Summit Sees Officials Hustle but City Calm

The gleaming black Zil limousines cruising through the streets of central Moscow on Friday were not ferrying Communist Party hacks to a Kremlin rendezvous. These Zils flew incongruous Union Jacks, Canadian maple leaves and Japanese rising suns from their fenders.

The Russian government provided a fleet of straight-from-the-factory limos to the visiting leaders of the Group of Seven leading industrialized nations, in town for a two-day summit on nuclear safety. President Bill Clinton, however, opted to ride in the U.S. Embassy's own American-made limousine.

For all the hype this summit has generated in the press, Moscow on Friday appeared to be taking the first "G-7 plus one" meeting in stride. A few banners welcoming the delegations hung above the streets near the Kremlin, and the police were out in force.

But for the most part, calm reigned in the capital, unlike the last major summit here on Victory Day last May. Then,Moscow turned on lavish ceremonies, in honor of the 50th anniversary of the Allied victory in World War II, which were attended by numerous heads of state, creating a logistics nightmare.

This nuclear summit, by contrast, appears to be a business-first affair. The G-7 leaders will hold bilateral meetings with President Boris Yeltsin and with each other, and then convene in the Kremlin for the summit on Saturday.

The timing of the summit was fortuitous for city officials, who had already begun the yearly cleanup campaign several weeks ago in advance of the May Day and Victory Day holidays next month. Banners with slogans such as, "A capital level of cleanliness and order for Moscow," appeared back in March.

Whatever comes out of the summit, which takes place Saturday, one group of Muscovites will have benefitted enormously: the city's top-drawer hoteliers.

The big winner is the Radisson Slavjanskaya, where Clinton and an estimated 700 officials, flaks and support staff will bivouac for two nights, also renting out the hotel's large conference rooms for the 175-odd members of the press traveling with him.

Clinton has begun a tradition of staying at the Radisson while in Moscow, because it is the only luxury hotel in the city at least partially owned by an American company.

On Friday, the hotel looked like it might have been in Kansas City, its parking lot filled with General Motors cars and the Stars and Stripes hanging alongside the Russian flag over the entrance.

Over at the Metropole, the Canadians and Japanese encamped, providing a startling study in contrast. On one hallway, the Canadians occupy a suite of rooms for the press, where Friday afternoon a handful of people calmly typed on laptop computers.

Across the hall, the Japanese offices looked like a teeming corporate headquarters. Staffers hustled from room to room with cellular phones glued to their ears, and computers blazed on every table.

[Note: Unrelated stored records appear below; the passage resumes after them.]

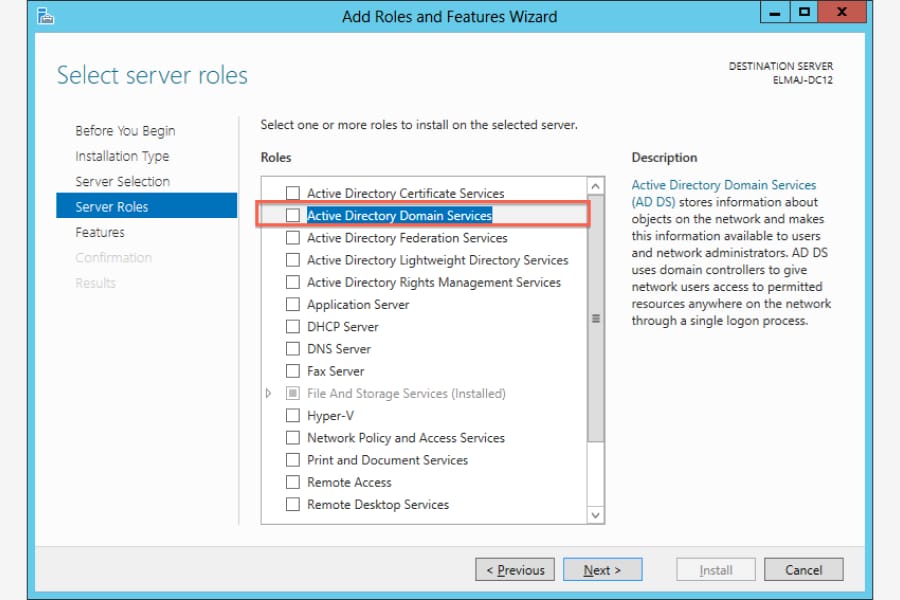Screen dimensions: 900x600
Task: Enable the DNS Server role checkbox
Action: point(293,349)
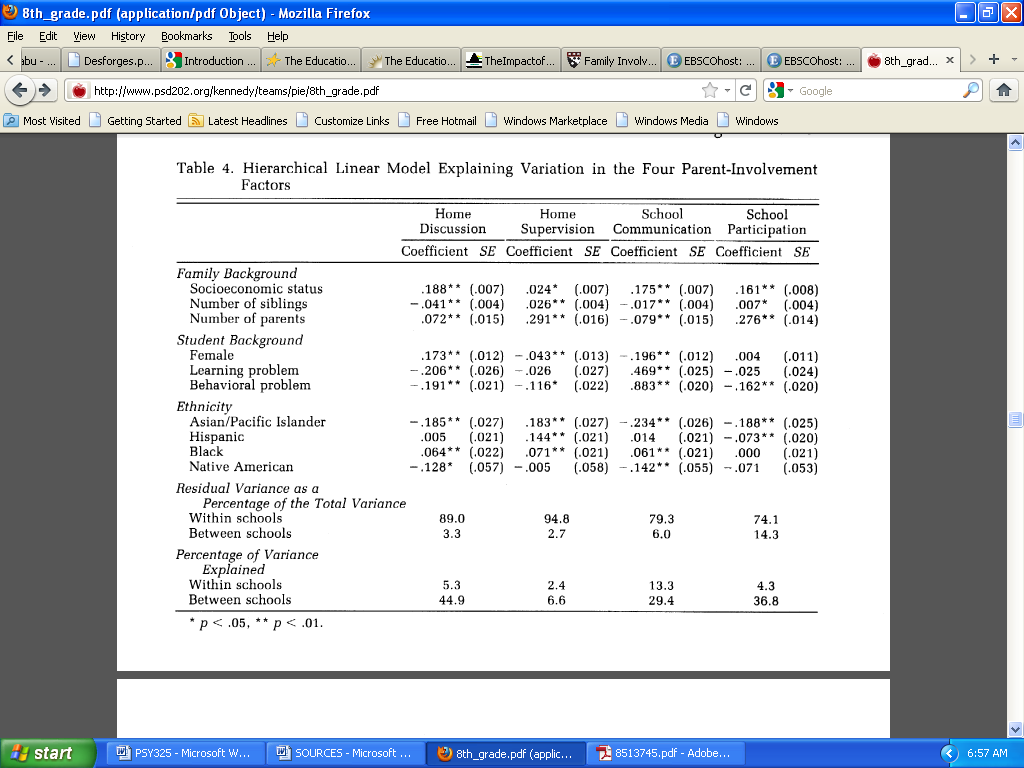Switch to the Family Involv... tab

[611, 60]
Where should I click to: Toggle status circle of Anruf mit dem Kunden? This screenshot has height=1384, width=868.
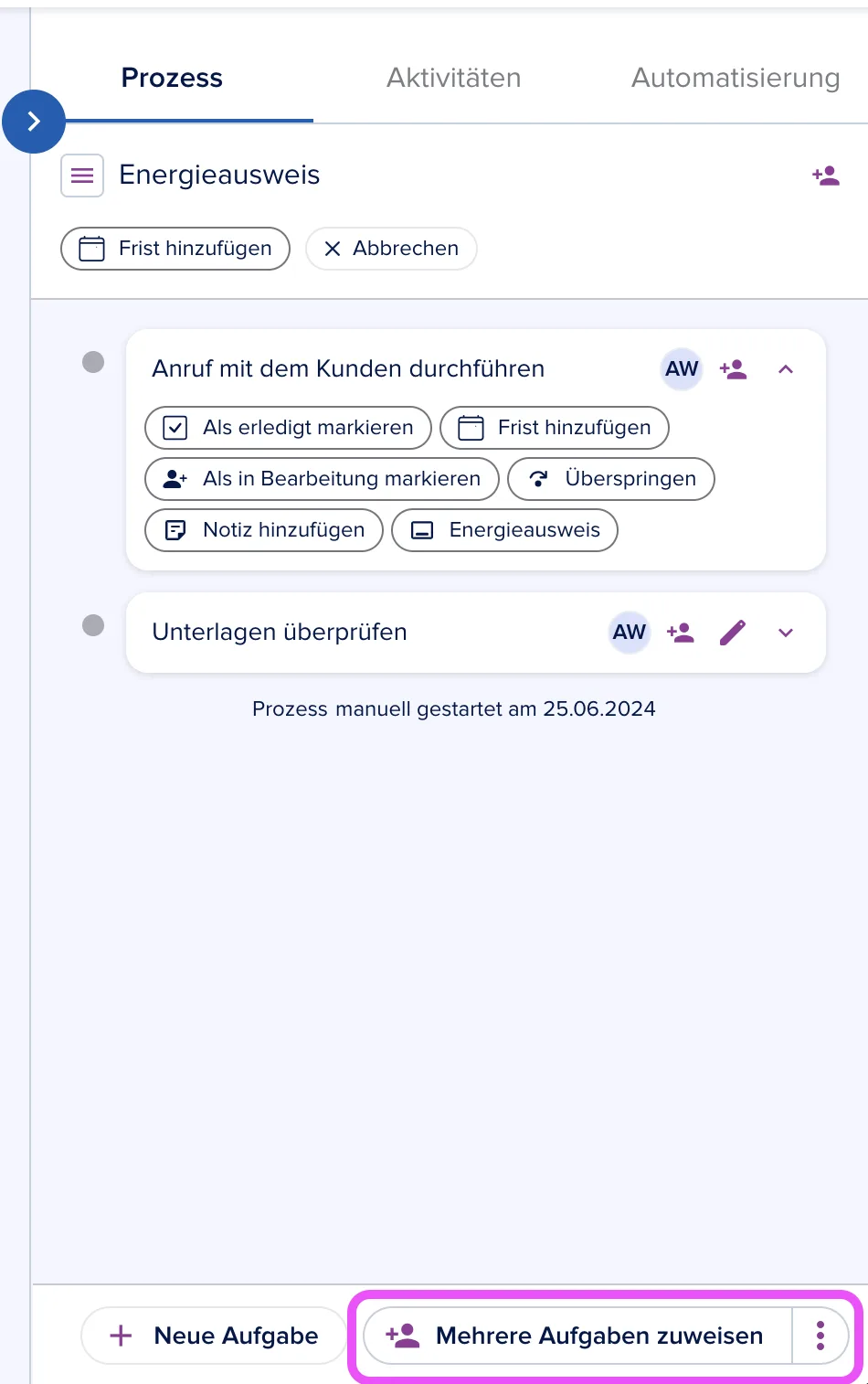pos(93,362)
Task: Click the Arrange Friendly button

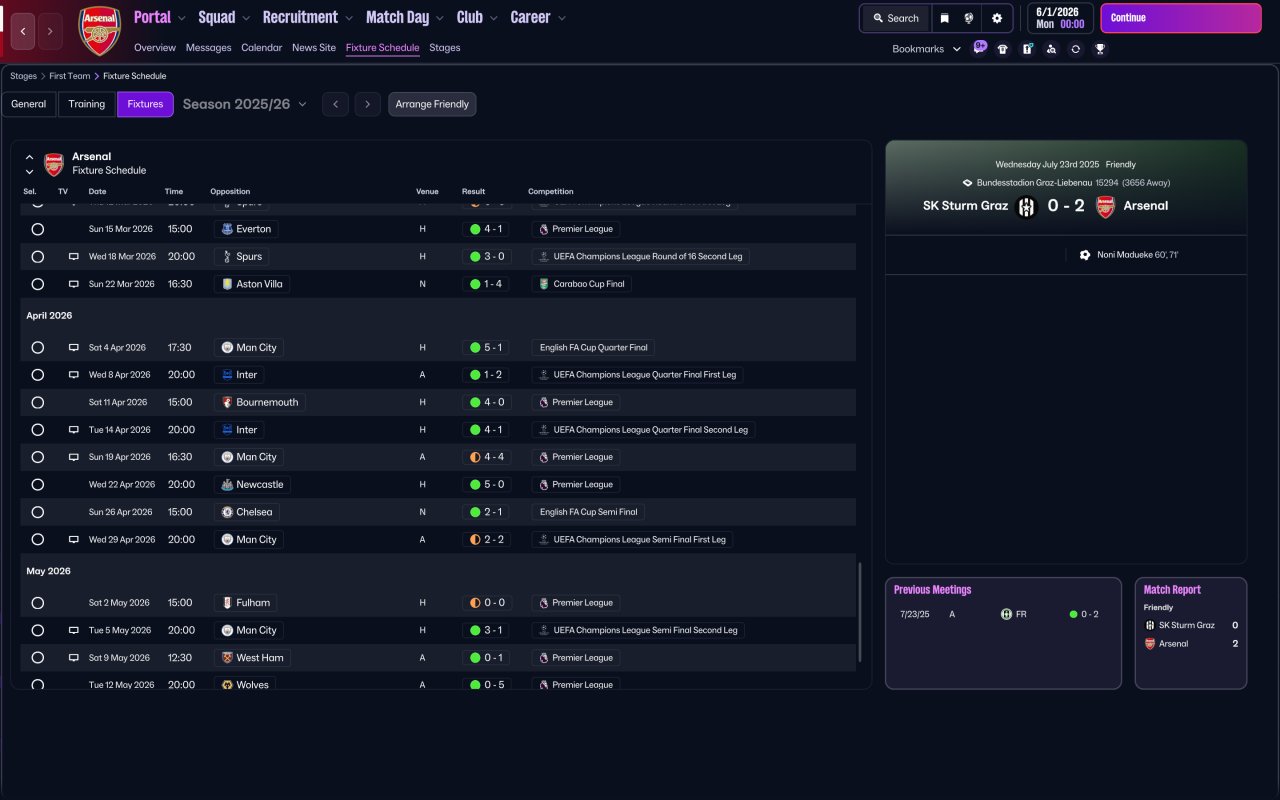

When asked if an embassy spokesman was present, an official looked up from his work and said, "We're all from the embassy. The whole embassy is here."

According to one Tokyo-based staffer, a veteran of the two previous G-7 summits in Halifax and Naples, just under 80 officials made the trip to Moscow, and some 100 Japanese journalists are also in town, feeding off the frequent briefings orchestrated from a press office brimming with rented electronic equipment and take-out lunches.

Other embassies are similarly swamped with summit-related work. Paul Smith, a U.S. embassy spokesman, said everyone on the Moscow-based staff, which numbers about 500, "gets involved in every possible manner."

"We joke that one of the good things about these summits is that the place gets a good cleaning," he said.